A second explanation is that researchers and journal editors are treating standard articles like a highlight reel for science. Researchers who find negative results in a given study (that is, results that do not support their hypotheses) may choose to not submit those results for publication. Similarly, journal editors may be less interested in publishing studies with negative results in their journals.

This phenomenon (often referred to as publication bias) would create a distorted view of the scientific record. Researchers have been warning about this distortion for decades (e.g., Sterling, 1959; Greenwald, 1975; Rosenthal, 1979) and this comparison with Registered Reports seems to support those fears.

Overall, I think this paper demonstrates that the research literature is a bit too much like Sportscenter. It privileges positive results at the expense of negative results. To have a more complete and accurate account of science, we need to know when studies don’t work, not just when they do.
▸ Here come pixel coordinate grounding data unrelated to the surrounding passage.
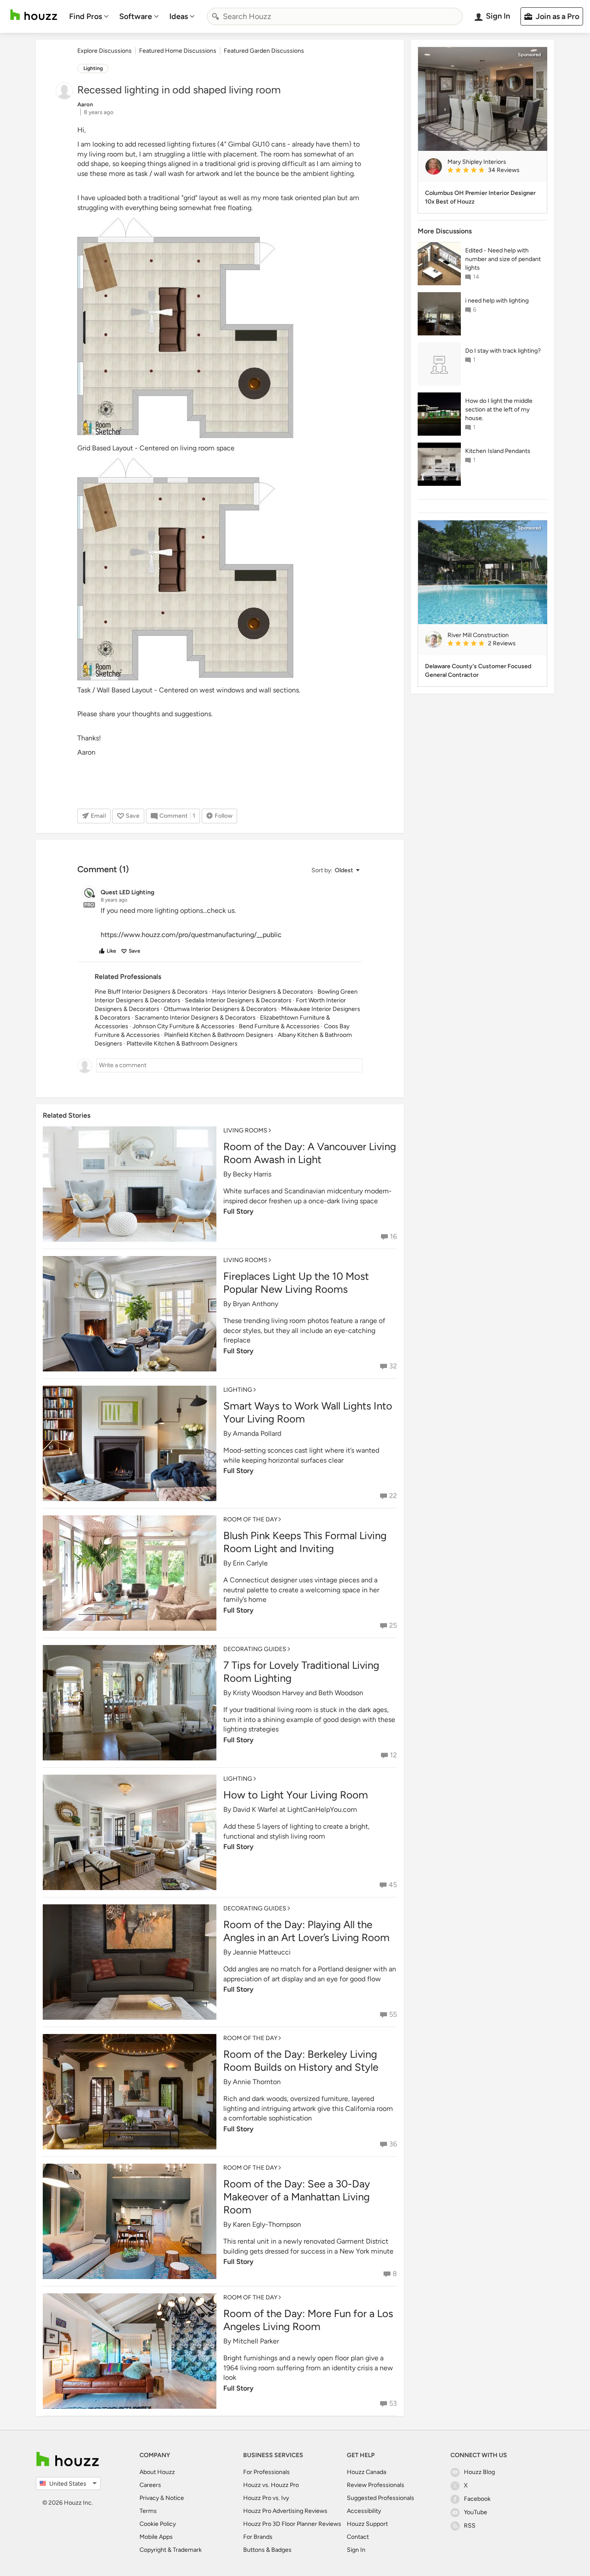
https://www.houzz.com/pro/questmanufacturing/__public (191, 935)
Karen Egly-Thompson (267, 2224)
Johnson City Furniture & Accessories (184, 1026)
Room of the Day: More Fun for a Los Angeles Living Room (308, 2320)
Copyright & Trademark (171, 2550)
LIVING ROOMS (245, 1130)
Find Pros (85, 16)
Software (135, 16)
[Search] (215, 16)
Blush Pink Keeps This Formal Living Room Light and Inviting (305, 1542)
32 (393, 1366)
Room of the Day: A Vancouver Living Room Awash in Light (309, 1153)
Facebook (477, 2499)
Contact (358, 2537)
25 (393, 1625)
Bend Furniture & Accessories (279, 1026)
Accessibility (364, 2511)
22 (393, 1496)
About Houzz (157, 2472)
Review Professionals (375, 2485)
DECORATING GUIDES (254, 1649)
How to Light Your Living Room (295, 1795)
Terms (148, 2511)
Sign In (356, 2550)
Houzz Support (367, 2524)
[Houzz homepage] (33, 15)
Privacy (149, 2498)
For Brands (258, 2537)
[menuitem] (89, 16)
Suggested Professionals (380, 2498)
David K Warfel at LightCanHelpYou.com (295, 1809)
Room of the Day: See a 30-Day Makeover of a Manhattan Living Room (296, 2196)
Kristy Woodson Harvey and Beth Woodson (298, 1693)
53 (393, 2403)
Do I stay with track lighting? (503, 350)
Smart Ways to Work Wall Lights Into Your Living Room (307, 1412)
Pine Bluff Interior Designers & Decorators (151, 991)
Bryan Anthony (255, 1304)
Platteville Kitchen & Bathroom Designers (182, 1043)
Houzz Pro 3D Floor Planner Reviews (292, 2524)
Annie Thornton (257, 2082)
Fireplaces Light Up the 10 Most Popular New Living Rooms (296, 1282)
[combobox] (335, 16)
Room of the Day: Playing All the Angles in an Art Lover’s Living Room (306, 1931)
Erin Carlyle (250, 1563)
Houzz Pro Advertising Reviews (285, 2511)
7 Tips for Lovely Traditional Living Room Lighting (301, 1671)
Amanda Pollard (257, 1433)
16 (393, 1236)
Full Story (238, 1211)
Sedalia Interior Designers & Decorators (238, 1000)
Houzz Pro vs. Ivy (266, 2498)
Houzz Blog (479, 2472)
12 (393, 1755)
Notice (174, 2498)
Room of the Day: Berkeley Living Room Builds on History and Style (300, 2060)
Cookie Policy (158, 2524)
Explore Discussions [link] (104, 50)
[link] (493, 170)
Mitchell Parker (256, 2341)
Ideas (178, 16)
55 (393, 2014)
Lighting (93, 68)
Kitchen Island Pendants (497, 451)
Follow (223, 815)
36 (393, 2144)
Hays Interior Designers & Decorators (262, 991)
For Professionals (266, 2472)
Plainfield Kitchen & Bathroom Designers (218, 1035)
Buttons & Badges (267, 2550)
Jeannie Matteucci (262, 1952)
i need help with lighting (497, 300)
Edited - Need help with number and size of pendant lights (503, 259)
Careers (150, 2485)
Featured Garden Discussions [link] (264, 50)
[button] (335, 870)
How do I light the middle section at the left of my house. (499, 409)
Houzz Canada (366, 2472)
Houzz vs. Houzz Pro (271, 2485)
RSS (470, 2525)
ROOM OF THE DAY (250, 1519)
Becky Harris (252, 1174)
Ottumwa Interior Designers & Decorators (220, 1009)
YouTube (475, 2512)
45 (393, 1885)
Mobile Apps (156, 2537)
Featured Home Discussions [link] (177, 50)
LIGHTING (237, 1389)
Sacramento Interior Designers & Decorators (195, 1017)
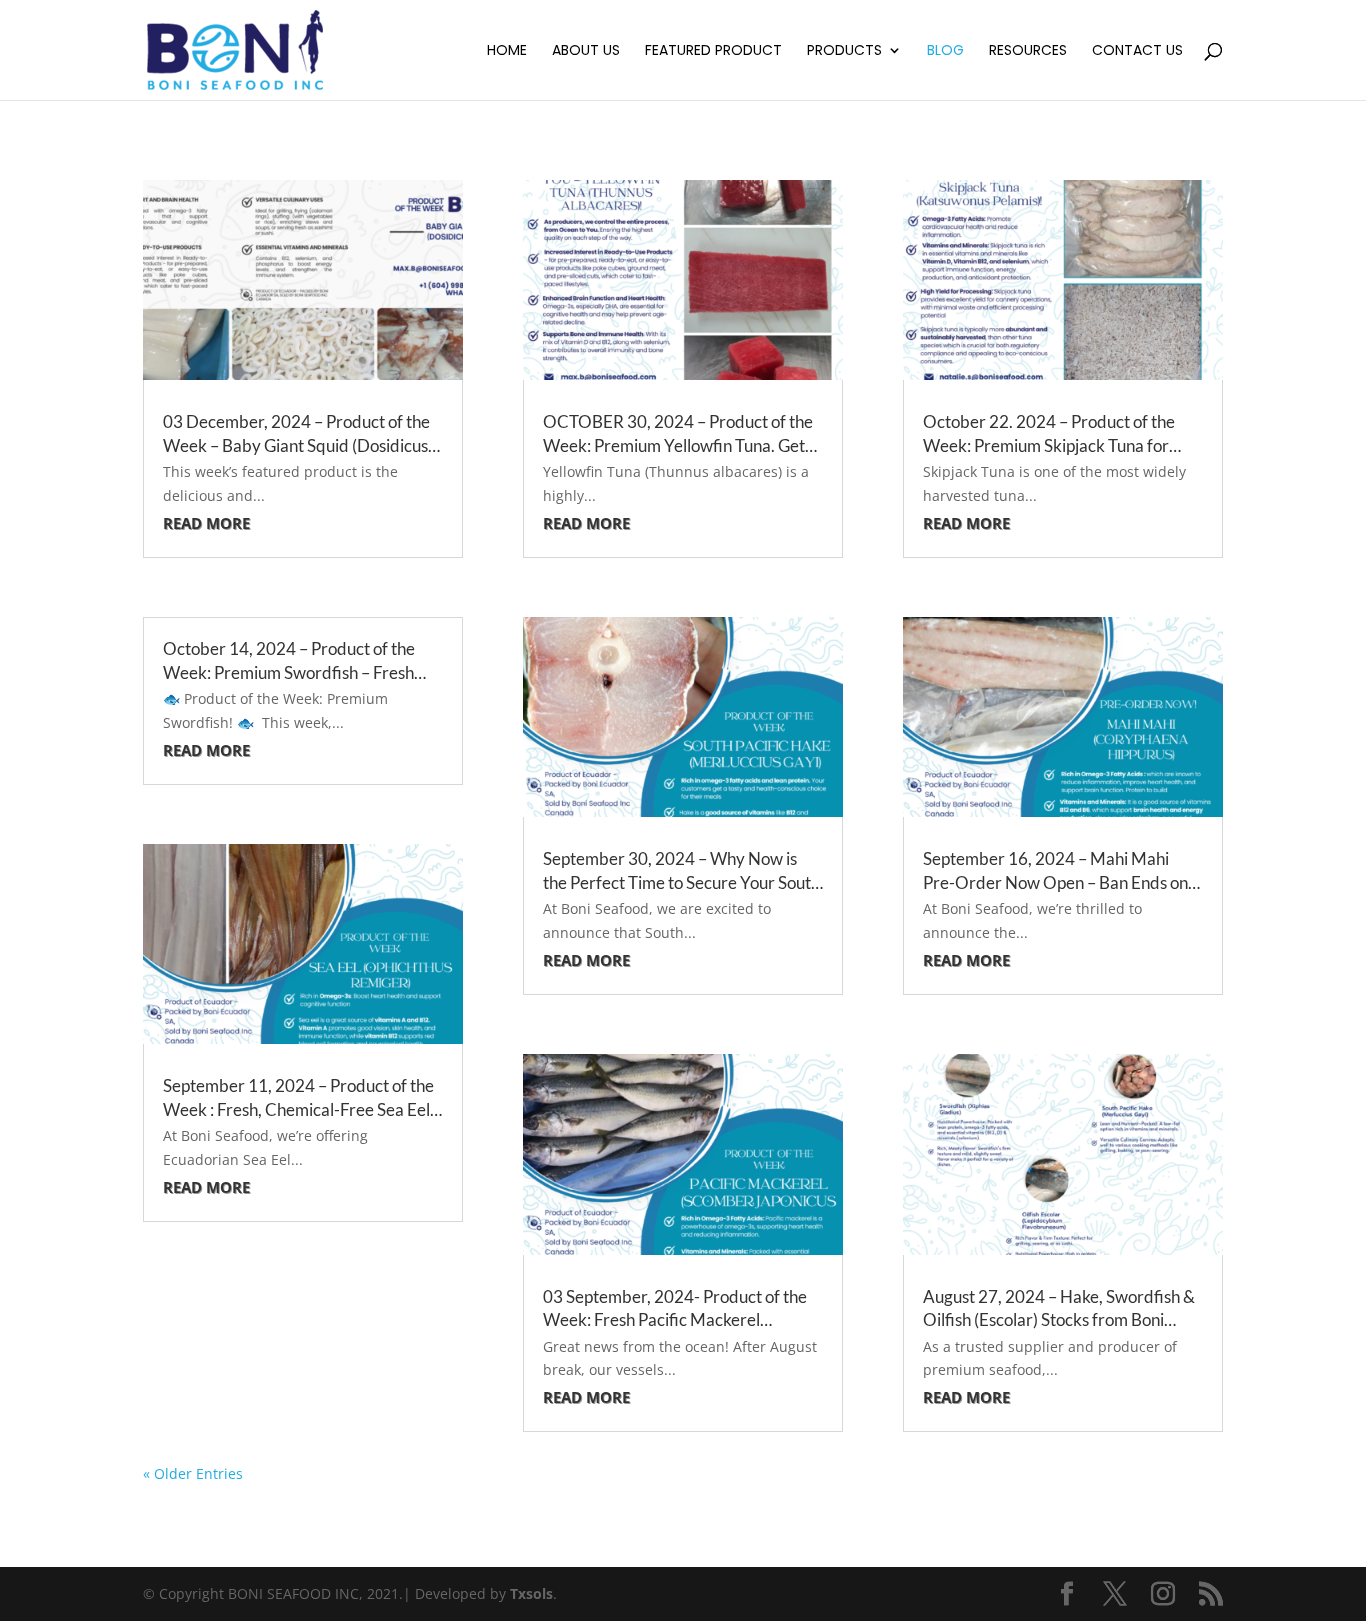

However, I also think the results of this paper are pretty encouraging for researchers. Even when we combat publication bias (through the Registered Reports process), we still find positive results 44% of the time. I think that’s pretty good. As a point of comparison, Steph Curry, arguably the best 3-point shooter in the NBA right now (if not all time) makes about 44% of his 3-pointers. Scientists might not be right 96% of the time in reality, but being the Steph Curry of testing hypotheses is an impressive achievement.

References

Greenwald, A. G. (1975). Consequences of prejudice against the null hypothesis. Psychological Bulletin, 82(1), 1.

Rosenthal, R. (1979). The file drawer problem and tolerance for null results. Psychological Bulletin, 86(3), 638.

Sterling, T. D. (1959). Publication decisions and their possible effects on inferences drawn from tests of significance—or vice versa. Journal of the American Statistical Association, 54(285), 30-34.